Re: [RFC PATCH v2 05/18] sched: add task flag for preempt IRQ tracking

From: Andy Lutomirski
Date: Fri Apr 29 2016 - 20:09:17 EST


On Apr 29, 2016 3:41 PM, "Josh Poimboeuf" <jpoimboe@xxxxxxxxxx> wrote:
>
> On Fri, Apr 29, 2016 at 02:37:41PM -0700, Andy Lutomirski wrote:
> > On Fri, Apr 29, 2016 at 2:25 PM, Josh Poimboeuf <jpoimboe@xxxxxxxxxx> wrote:
> > > I think the easiest way to make it work would be to modify the idtentry
> > > macro to put all the idt entries in a dedicated section. Then the
> > > unwinder could easily detect any calls from that code.
> >
> > That would work. Would it make sense to do the same for the irq entries?
>
> Yes, I think so.
>
> > >> I suppose we could try to rejigger the code so that rbp points to
> > >> pt_regs or similar.
> > >
> > > I think we should avoid doing something like that because it would break
> > > gdb and all the other unwinders who don't know about it.
> >
> > How so?
> >
> > Currently, rbp in the entry code is meaningless. I'm suggesting that,
> > when we do, for example, 'call \do_sym' in idtentry, we point rbp to
> > the pt_regs. Currently it points to something stale (which the
> > dump_stack code might be relying on. Hmm.) But it's probably also
> > safe to assume that if you unwind to the 'call \do_sym', then pt_regs
> > is the next thing on the stack, so just doing the section thing would
> > work.
>
> Yes, rbp is meaningless on the entry from user space. But if an
> in-kernel interrupt occurs (e.g. page fault, preemption) and you have
> nested entry, rbp keeps its old value, right? So the unwinder can walk
> past the nested entry frame and keep going until it gets to the original
> entry.

Yes.

It would be nice if we could do better, though, and actually notice
the pt_regs and identify the entry.

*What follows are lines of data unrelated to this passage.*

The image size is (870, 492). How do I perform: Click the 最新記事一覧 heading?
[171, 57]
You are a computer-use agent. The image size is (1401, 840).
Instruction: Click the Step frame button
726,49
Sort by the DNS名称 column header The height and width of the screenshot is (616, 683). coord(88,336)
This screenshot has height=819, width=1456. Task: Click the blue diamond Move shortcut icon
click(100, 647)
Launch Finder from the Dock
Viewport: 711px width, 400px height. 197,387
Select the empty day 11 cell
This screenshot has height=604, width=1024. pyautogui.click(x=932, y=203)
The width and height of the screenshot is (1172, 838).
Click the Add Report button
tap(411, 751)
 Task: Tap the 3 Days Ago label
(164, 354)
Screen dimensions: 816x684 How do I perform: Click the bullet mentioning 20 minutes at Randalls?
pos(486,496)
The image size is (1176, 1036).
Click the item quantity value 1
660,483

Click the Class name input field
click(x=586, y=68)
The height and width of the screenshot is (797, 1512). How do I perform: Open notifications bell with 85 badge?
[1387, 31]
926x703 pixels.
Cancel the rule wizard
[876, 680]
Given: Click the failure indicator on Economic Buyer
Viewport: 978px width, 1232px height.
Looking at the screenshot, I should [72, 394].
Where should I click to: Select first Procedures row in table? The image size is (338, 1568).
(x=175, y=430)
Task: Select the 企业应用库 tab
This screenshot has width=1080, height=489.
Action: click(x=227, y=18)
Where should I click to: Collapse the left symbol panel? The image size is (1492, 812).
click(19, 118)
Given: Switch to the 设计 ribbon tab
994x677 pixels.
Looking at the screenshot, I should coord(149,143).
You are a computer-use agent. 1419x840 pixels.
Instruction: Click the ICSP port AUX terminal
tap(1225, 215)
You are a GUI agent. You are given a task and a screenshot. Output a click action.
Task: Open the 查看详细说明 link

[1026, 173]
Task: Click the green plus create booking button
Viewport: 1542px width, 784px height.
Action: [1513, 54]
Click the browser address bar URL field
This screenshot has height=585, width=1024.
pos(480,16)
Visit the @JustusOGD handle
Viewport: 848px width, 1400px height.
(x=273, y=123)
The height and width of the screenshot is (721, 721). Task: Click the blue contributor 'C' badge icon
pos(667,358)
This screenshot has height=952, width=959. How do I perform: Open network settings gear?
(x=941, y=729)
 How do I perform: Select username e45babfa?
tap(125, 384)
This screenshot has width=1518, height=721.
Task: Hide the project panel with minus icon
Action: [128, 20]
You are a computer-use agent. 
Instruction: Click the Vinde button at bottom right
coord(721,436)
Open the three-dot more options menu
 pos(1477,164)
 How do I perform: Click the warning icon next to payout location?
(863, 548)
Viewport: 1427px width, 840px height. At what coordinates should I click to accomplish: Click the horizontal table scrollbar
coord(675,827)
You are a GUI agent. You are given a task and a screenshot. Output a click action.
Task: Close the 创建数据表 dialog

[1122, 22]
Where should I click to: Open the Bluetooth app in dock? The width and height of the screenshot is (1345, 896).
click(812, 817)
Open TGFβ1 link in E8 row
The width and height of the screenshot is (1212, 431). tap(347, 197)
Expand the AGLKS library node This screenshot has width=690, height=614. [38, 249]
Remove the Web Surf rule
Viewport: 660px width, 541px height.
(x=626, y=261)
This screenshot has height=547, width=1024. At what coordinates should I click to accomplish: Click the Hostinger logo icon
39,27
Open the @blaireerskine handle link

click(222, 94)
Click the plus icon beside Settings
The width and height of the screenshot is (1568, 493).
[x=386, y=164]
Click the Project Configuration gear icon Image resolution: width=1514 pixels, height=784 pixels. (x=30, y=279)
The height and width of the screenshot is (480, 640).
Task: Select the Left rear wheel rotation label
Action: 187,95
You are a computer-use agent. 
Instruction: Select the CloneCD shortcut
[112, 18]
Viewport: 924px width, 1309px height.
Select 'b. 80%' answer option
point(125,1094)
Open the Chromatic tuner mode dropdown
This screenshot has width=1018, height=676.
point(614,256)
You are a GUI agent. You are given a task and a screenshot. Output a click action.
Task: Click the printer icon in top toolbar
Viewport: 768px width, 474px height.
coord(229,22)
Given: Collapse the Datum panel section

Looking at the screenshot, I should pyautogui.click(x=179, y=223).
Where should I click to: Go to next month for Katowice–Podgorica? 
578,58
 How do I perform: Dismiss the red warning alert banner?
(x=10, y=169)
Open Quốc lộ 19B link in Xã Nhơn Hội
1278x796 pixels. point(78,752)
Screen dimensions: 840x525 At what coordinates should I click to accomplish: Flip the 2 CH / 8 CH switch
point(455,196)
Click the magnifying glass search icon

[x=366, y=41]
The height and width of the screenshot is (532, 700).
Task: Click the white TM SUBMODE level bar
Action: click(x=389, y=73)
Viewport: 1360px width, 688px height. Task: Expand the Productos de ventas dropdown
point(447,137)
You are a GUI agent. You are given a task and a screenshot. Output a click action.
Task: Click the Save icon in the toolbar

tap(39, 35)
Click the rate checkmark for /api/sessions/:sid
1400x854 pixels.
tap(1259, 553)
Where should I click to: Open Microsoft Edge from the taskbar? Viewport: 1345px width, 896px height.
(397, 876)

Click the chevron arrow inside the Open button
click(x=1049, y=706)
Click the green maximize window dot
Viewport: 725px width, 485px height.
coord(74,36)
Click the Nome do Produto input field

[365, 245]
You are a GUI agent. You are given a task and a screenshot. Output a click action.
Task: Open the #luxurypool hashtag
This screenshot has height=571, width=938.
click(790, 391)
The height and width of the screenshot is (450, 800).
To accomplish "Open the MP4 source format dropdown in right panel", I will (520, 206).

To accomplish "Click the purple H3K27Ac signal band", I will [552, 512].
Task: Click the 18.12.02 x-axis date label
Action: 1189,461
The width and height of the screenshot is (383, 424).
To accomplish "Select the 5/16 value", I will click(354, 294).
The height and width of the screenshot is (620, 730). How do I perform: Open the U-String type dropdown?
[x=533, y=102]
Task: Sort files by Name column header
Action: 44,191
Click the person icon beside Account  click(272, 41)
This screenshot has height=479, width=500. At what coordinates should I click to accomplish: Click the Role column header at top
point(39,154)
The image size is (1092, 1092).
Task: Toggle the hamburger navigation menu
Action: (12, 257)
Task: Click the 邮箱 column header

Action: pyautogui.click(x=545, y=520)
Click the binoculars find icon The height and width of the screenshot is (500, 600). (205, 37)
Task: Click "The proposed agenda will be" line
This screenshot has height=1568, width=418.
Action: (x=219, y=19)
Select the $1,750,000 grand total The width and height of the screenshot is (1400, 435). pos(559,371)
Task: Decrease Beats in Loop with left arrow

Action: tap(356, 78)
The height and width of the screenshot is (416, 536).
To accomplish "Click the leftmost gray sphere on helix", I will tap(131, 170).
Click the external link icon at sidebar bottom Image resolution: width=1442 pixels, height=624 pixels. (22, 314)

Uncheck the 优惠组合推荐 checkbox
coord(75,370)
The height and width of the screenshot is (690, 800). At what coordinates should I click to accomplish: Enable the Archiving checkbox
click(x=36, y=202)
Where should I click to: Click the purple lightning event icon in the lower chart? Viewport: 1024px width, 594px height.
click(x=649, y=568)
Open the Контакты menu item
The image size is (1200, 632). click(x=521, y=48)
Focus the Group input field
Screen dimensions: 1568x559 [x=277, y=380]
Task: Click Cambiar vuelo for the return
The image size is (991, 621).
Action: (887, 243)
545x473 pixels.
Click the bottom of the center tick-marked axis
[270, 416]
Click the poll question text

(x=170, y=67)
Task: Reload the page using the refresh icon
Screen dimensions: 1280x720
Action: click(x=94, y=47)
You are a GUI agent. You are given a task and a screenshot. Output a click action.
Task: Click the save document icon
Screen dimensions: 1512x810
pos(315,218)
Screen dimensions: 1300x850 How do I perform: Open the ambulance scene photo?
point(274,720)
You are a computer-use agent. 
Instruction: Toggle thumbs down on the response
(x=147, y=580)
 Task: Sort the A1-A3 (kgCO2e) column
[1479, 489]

For example, I'd love to see
"page fault, RIP=xyz" printed in the middle of a stack dump on a
crash. Also, I think that just following rbp links will lose the
actual function that took the page fault (or whatever function
pt_regs->ip actually points to).

>
> > We should really re-add DWARF some day.
>
> Working on it :-)

Excellent.

Have you looked at my vdso unwinding test at all? If we could do
something similar for the kernel, IMO it would make testing much more
pleasant.

--Andy